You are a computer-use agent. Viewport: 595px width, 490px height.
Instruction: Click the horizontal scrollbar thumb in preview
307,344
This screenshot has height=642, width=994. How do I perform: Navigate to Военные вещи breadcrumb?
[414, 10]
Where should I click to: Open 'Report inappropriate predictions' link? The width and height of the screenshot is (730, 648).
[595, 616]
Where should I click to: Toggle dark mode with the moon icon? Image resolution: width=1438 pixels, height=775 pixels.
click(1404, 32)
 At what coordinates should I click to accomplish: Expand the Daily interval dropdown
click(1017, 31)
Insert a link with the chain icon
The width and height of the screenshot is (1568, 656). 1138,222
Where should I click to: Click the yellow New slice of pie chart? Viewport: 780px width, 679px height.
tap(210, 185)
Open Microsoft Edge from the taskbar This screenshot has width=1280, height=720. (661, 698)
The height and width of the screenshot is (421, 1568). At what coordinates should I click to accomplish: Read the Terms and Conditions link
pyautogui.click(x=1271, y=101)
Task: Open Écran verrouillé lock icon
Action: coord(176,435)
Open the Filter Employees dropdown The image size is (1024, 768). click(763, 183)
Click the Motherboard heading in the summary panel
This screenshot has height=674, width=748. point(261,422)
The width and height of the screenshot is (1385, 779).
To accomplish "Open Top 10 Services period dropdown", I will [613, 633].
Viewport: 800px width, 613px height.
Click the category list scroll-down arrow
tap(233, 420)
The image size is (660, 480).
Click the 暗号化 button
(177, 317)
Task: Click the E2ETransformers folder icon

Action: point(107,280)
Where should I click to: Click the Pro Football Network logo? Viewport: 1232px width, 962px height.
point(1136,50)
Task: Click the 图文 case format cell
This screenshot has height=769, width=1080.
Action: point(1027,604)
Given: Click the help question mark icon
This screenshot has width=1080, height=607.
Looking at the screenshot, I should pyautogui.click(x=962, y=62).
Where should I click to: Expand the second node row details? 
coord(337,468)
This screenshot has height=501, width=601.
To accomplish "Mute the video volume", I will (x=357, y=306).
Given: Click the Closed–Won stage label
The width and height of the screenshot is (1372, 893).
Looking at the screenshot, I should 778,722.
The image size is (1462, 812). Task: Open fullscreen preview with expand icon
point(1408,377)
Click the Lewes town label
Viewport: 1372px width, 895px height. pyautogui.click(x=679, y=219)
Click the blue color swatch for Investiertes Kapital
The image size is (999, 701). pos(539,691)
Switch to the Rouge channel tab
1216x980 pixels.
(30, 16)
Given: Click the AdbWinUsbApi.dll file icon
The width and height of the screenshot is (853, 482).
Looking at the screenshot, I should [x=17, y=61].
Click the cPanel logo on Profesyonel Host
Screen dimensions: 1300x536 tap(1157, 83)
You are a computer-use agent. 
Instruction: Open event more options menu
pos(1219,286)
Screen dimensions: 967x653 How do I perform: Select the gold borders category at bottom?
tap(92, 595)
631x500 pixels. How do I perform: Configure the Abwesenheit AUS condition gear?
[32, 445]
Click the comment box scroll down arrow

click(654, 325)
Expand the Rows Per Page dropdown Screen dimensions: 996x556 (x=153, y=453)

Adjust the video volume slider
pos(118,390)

***

Assigned task –
What's wanted is each line above, transcribed with nothing altered.

Result for this exercise –
You are a computer-use agent. Viewport: 595px width, 490px height.
Instruction: Click the horizontal scrollbar thumb in preview
307,344
This screenshot has height=642, width=994. How do I perform: Navigate to Военные вещи breadcrumb?
[414, 10]
Where should I click to: Open 'Report inappropriate predictions' link? The width and height of the screenshot is (730, 648).
[595, 616]
Where should I click to: Toggle dark mode with the moon icon? Image resolution: width=1438 pixels, height=775 pixels.
click(1404, 32)
 At what coordinates should I click to accomplish: Expand the Daily interval dropdown
click(1017, 31)
Insert a link with the chain icon
The width and height of the screenshot is (1568, 656). 1138,222
Where should I click to: Click the yellow New slice of pie chart? Viewport: 780px width, 679px height.
tap(210, 185)
Open Microsoft Edge from the taskbar This screenshot has width=1280, height=720. (661, 698)
The height and width of the screenshot is (421, 1568). At what coordinates should I click to accomplish: Read the Terms and Conditions link
pyautogui.click(x=1271, y=101)
Task: Open Écran verrouillé lock icon
Action: coord(176,435)
Open the Filter Employees dropdown The image size is (1024, 768). click(763, 183)
Click the Motherboard heading in the summary panel
This screenshot has height=674, width=748. point(261,422)
The width and height of the screenshot is (1385, 779).
To accomplish "Open Top 10 Services period dropdown", I will [613, 633].
Viewport: 800px width, 613px height.
Click the category list scroll-down arrow
tap(233, 420)
The image size is (660, 480).
Click the 暗号化 button
(177, 317)
Task: Click the E2ETransformers folder icon

Action: point(107,280)
Where should I click to: Click the Pro Football Network logo? Viewport: 1232px width, 962px height.
point(1136,50)
Task: Click the 图文 case format cell
This screenshot has height=769, width=1080.
Action: point(1027,604)
Given: Click the help question mark icon
This screenshot has width=1080, height=607.
Looking at the screenshot, I should pyautogui.click(x=962, y=62).
Where should I click to: Expand the second node row details? 
coord(337,468)
This screenshot has height=501, width=601.
To accomplish "Mute the video volume", I will (x=357, y=306).
Given: Click the Closed–Won stage label
The width and height of the screenshot is (1372, 893).
Looking at the screenshot, I should 778,722.
The image size is (1462, 812). Task: Open fullscreen preview with expand icon
point(1408,377)
Click the Lewes town label
Viewport: 1372px width, 895px height. pyautogui.click(x=679, y=219)
Click the blue color swatch for Investiertes Kapital
The image size is (999, 701). pos(539,691)
Switch to the Rouge channel tab
1216x980 pixels.
(30, 16)
Given: Click the AdbWinUsbApi.dll file icon
The width and height of the screenshot is (853, 482).
Looking at the screenshot, I should [x=17, y=61].
Click the cPanel logo on Profesyonel Host
Screen dimensions: 1300x536 tap(1157, 83)
You are a computer-use agent. 
Instruction: Open event more options menu
pos(1219,286)
Screen dimensions: 967x653 How do I perform: Select the gold borders category at bottom?
tap(92, 595)
631x500 pixels. How do I perform: Configure the Abwesenheit AUS condition gear?
[32, 445]
Click the comment box scroll down arrow

click(654, 325)
Expand the Rows Per Page dropdown Screen dimensions: 996x556 (x=153, y=453)

Adjust the video volume slider
pos(118,390)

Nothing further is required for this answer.